:: WHAT YOU SHOULD DO ::
Going line by line through the entries below, tally those that hold the string "computer". Give only the total.

:: DATA UNDER STUDY ::

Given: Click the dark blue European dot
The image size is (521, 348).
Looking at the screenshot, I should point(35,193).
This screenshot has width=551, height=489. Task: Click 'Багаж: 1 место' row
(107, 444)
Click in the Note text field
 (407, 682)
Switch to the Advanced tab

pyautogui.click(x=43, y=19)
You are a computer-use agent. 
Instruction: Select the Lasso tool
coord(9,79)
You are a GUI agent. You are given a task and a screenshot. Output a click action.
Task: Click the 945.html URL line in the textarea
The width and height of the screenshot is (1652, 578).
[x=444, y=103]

* * *

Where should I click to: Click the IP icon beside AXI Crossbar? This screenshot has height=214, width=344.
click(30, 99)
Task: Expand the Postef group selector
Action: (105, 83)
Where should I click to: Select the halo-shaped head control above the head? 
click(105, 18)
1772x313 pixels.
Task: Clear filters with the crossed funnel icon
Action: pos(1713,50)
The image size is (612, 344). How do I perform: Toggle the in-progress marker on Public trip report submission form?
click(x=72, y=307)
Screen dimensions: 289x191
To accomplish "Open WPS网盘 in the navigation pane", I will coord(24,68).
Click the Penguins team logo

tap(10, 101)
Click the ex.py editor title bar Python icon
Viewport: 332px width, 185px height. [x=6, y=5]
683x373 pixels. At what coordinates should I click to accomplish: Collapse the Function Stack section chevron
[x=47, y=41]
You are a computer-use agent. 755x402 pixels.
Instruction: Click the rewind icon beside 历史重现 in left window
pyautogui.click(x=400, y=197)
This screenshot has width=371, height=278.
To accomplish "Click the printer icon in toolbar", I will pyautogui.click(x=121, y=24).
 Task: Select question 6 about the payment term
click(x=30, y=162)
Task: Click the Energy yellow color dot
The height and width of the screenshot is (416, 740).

---

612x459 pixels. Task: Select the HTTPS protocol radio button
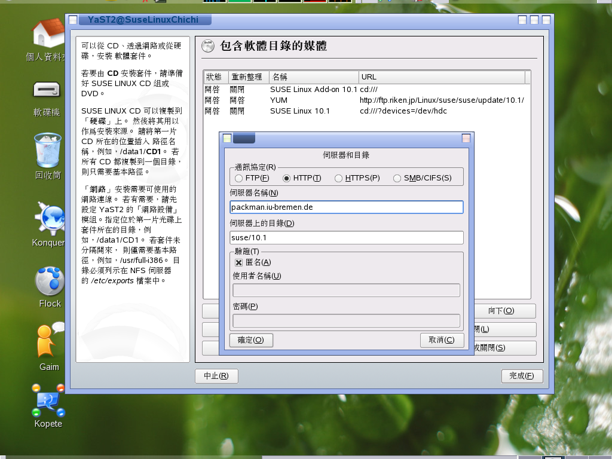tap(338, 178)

:: ANSWER FOR THE TASK ::
2